Ein Futtermittelhersteller aus Uetersen hat Reste aus der Produktion von Biodiesel zu Futter verarbeitet. Der Diesel-Hersteller ist entsetzt.

Hannover/Kiel. Die Biodieselfirma Petrotec ist bestürzt, dass Reste aus ihrer Ölherstellung zu Futtermitteln verarbeitet worden sind. „Wir haben in sämtlichen Verträgen, Lieferscheinen und Rechnungen stets darauf hingewiesen, dass die Mischfettsäure aus Altspeisefett nicht für die Lebens- und Futtermittelindustrie, sondern ausschließlich zur technischen Verwendung bestimmt ist“, sagte ein Unternehmenssprecher. Petrotec leiste durch die Produktion von Biodiesel aus Altspeisefetten einen wertvollen Beitrag zum Umweltschutz: „Daher sind wir sehr betroffen, dass nun offensichtlich durch ein anderes Unternehmen unser Produkt missbräuchlich verwendet wurde.“

Die Futtermittelfirma Harles und Jentzsch aus Uetersen hat Mischfettsäure bei einem holländischen Händler geordert, der diese von einer Biodieselanlage der Firma Petrotec im niedersächsischen Emden kaufte. Von dort ging die Säure direkt an einen Betrieb in Bösel (Niedersachsen). Dort wurde aus der Säure und anderen Stoffen eine Fettmischung produziert. 527 Tonnen dieser Mischung verkaufte die Firma aus Uetersen als Grundstoff an sieben Tierfutterhersteller in Niedersachsen, drei in Nordrhein-Westfalen und jeweils einen Hersteller in Hamburg und Sachsen-Anhalt. Von diesen Herstellern ging die verseuchte Ware kreuz und quer durch Deutschland und wurde bundesweit an Legehennen, Puten, Schweine und Ferkel verfüttert.

● Vorliegende Auflistung:
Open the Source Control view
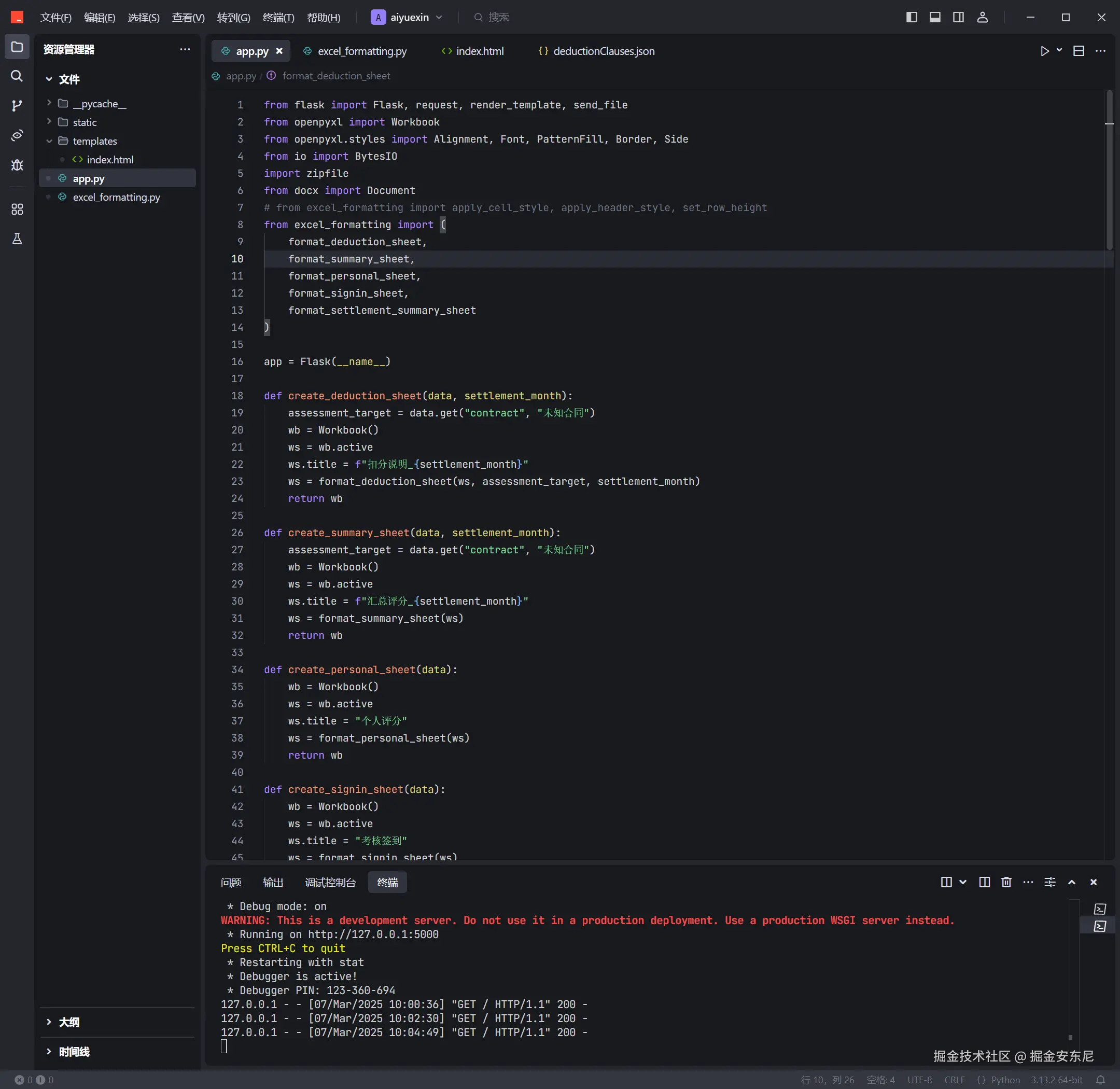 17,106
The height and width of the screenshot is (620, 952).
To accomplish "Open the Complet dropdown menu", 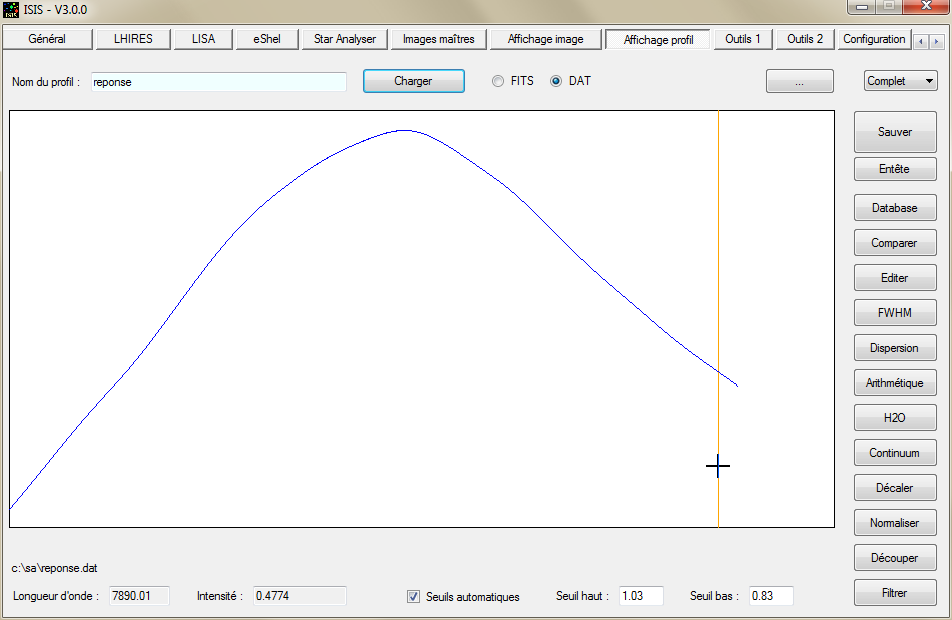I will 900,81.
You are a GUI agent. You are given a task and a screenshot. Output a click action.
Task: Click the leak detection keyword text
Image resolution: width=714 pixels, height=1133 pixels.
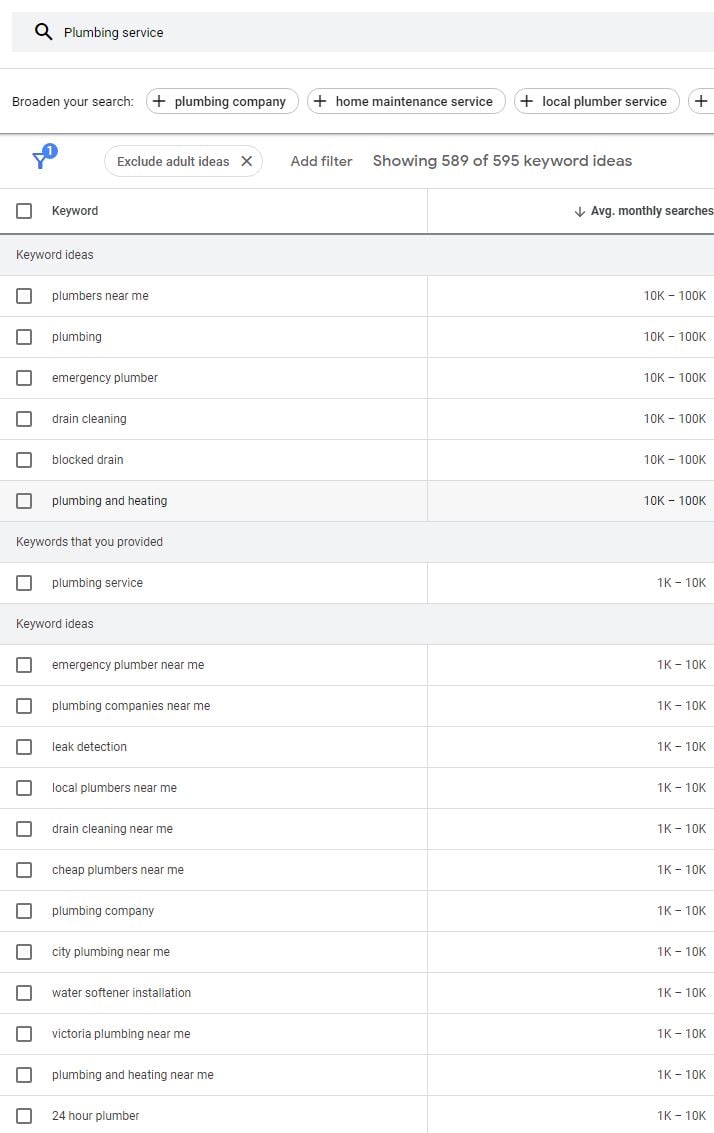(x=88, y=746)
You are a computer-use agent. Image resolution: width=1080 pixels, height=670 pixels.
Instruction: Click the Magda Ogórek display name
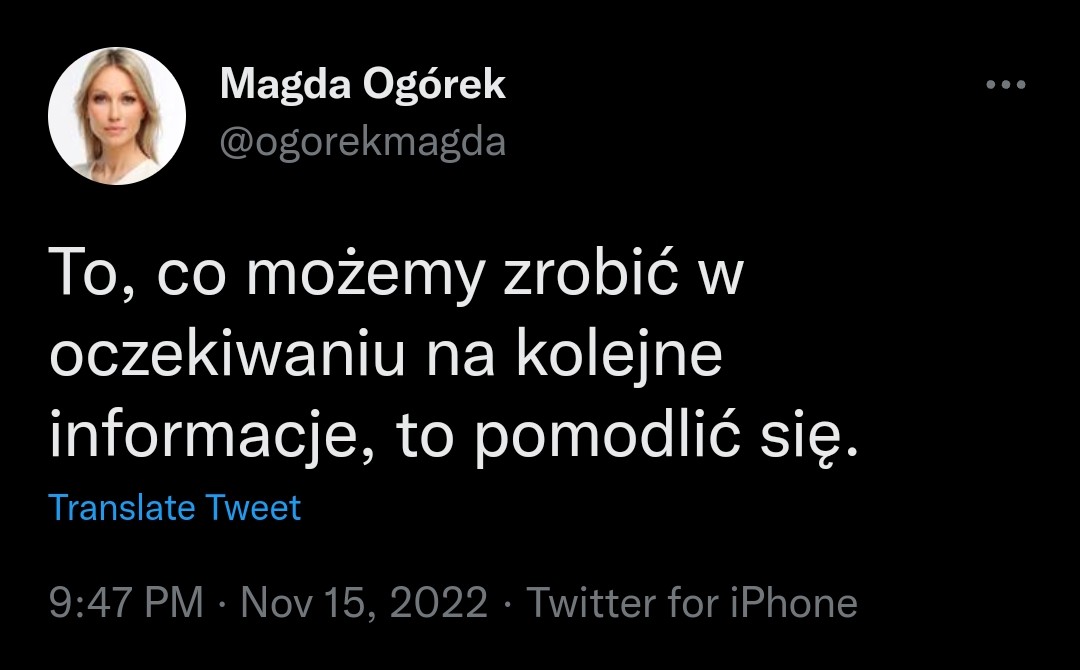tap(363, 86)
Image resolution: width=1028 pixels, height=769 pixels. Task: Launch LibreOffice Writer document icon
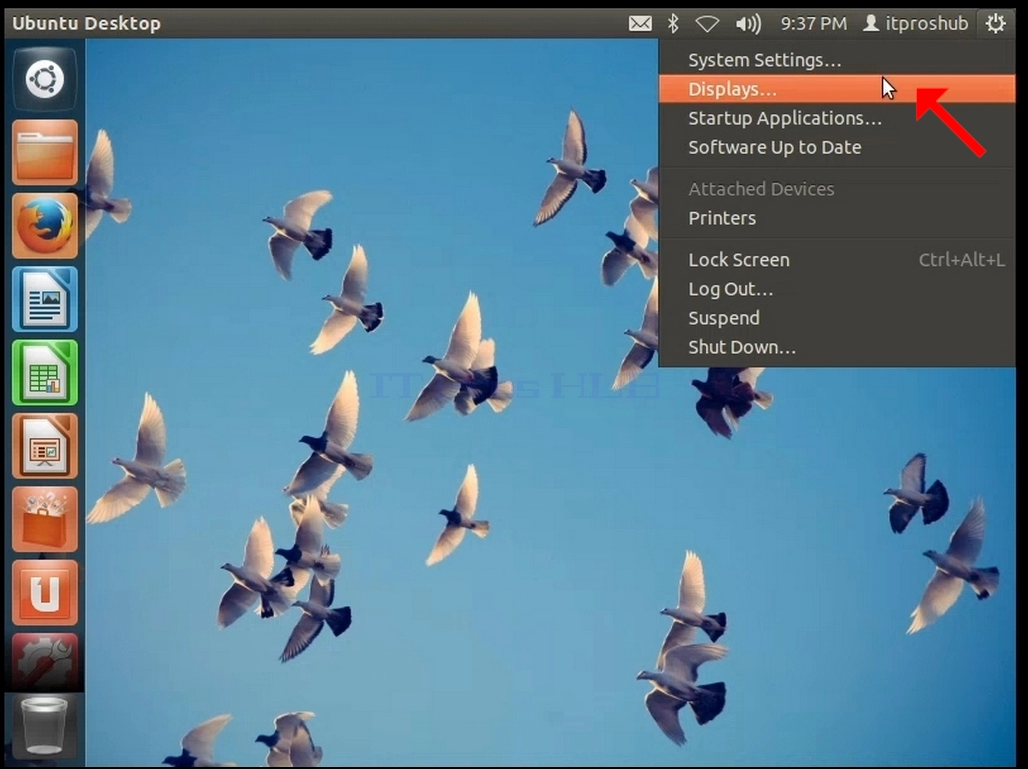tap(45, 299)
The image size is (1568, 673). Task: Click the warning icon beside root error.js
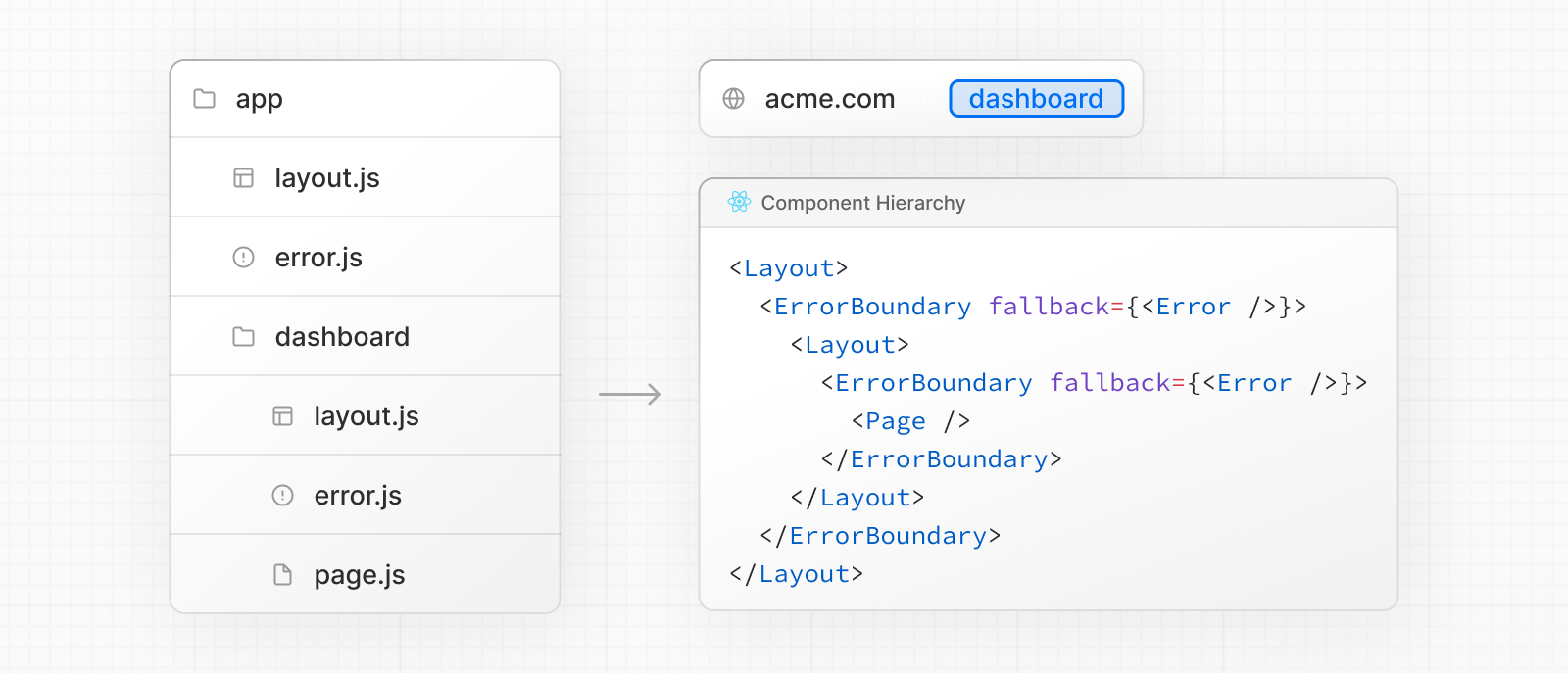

● Arbeitsauftrag: Nenne die Menge der Fettmischung in Tonnen, die die Firma aus Uetersen laut dem Lesetext als Grundstoff an Tierfutterhersteller verkaufte.

● Schriftliche Lösung: 527 Tonnen.